Indian historian Meera Nanda writes in The God Market that the changing worldview of the Indian middle classes (and diaspora) is being shaped by the “state-temple-corporate complex.” Rich Indians are heavily investing in this by fusing Hindu nationalism with modern economics. This combination excites the Indian diaspora and they identify it with Modi. But what happens when the corporate is finally swallowed by Hindu zealotry and leaves behind only Hindu nationalism?

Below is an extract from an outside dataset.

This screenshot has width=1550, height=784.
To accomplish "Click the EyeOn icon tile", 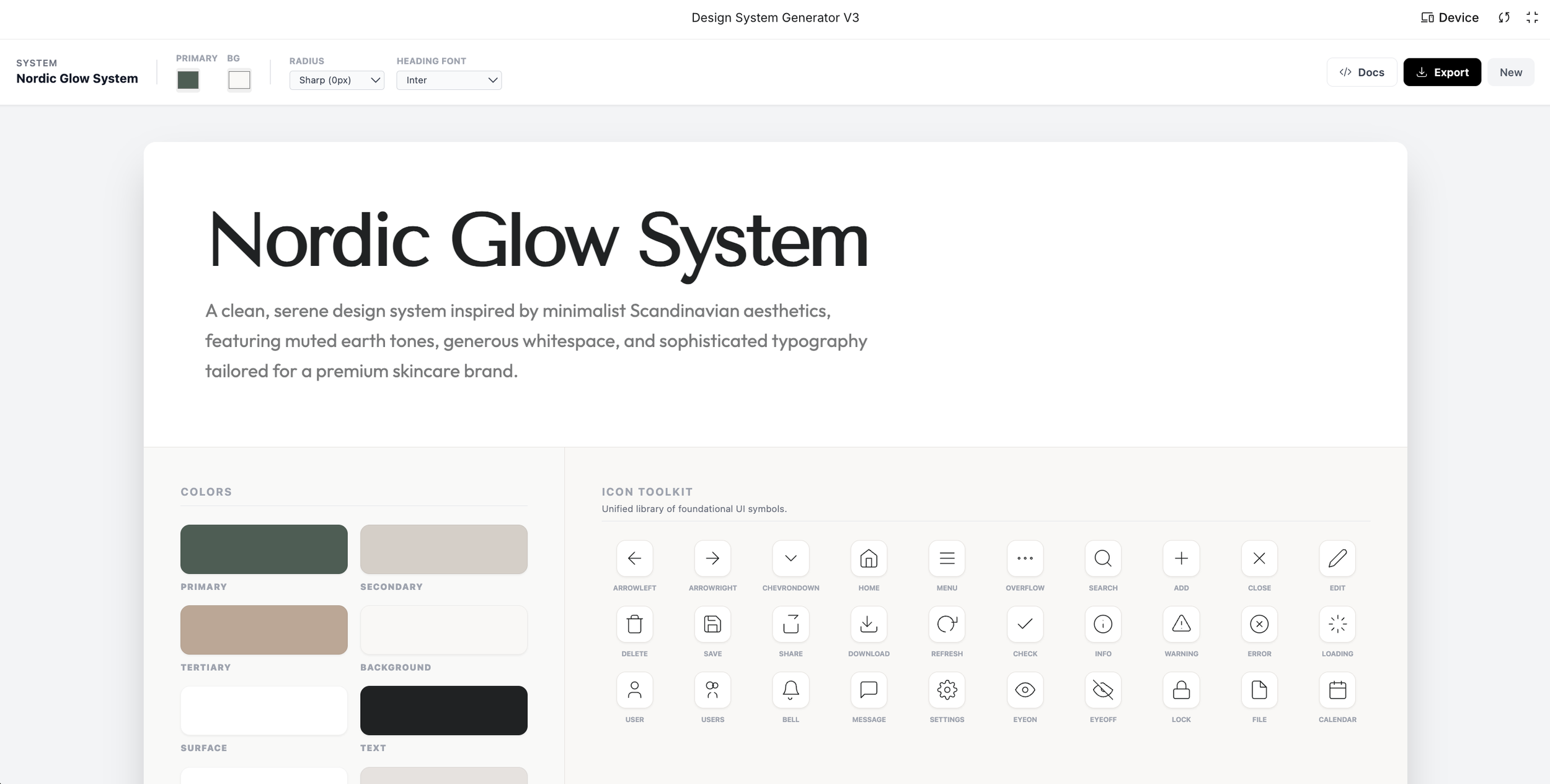I will tap(1025, 690).
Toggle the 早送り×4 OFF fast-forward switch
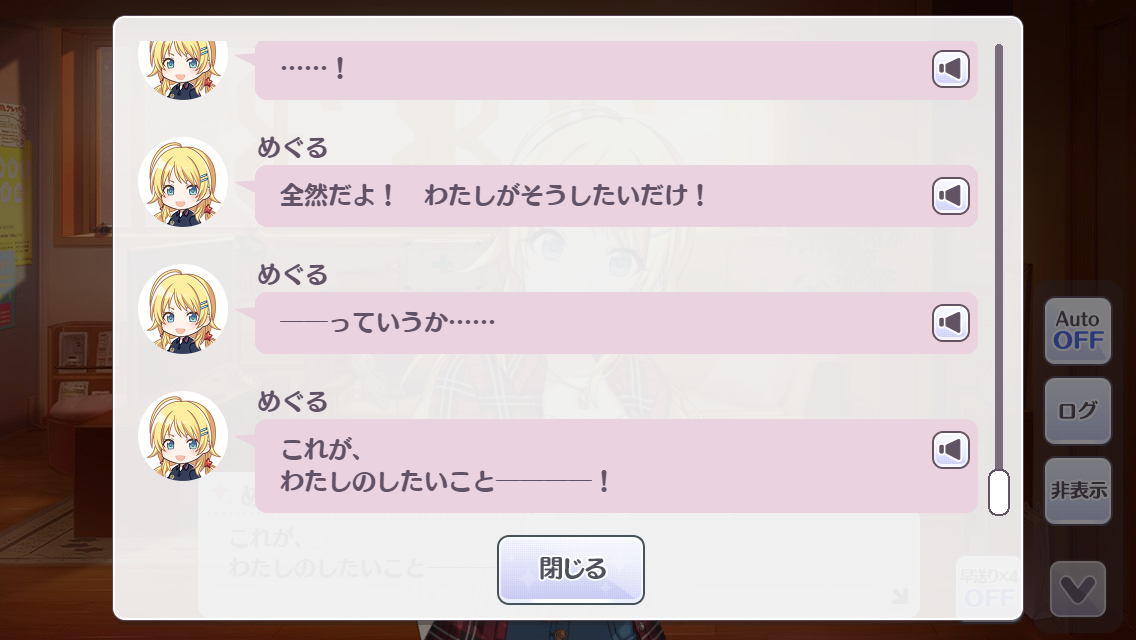The width and height of the screenshot is (1136, 640). (988, 588)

On the other hand, what excited the Pakistani diaspora about PM Khan was the manner in which he tapped into the Pakistani diaspora’s engagement with contemporary identity politics, especially in the West. He did this by clubbing together displays of religiosity, anti-corruption tirades, populist post-colonialist rhetoric and lofty allusions to Scandinavian social democracy — which is curiously explained by him as an Islamic concept.
Whereas identity politics can lead to some awkward ethnic and sectarian tensions in Pakistan, it works well on the Pakistani diaspora. Therefore, the gap between the understanding of present-day Pakistani politics between the expats and the locals has continued to grow. Some locals have lamented that expats are still stuck in 2014, or in PTI’s more glamorous dharna years.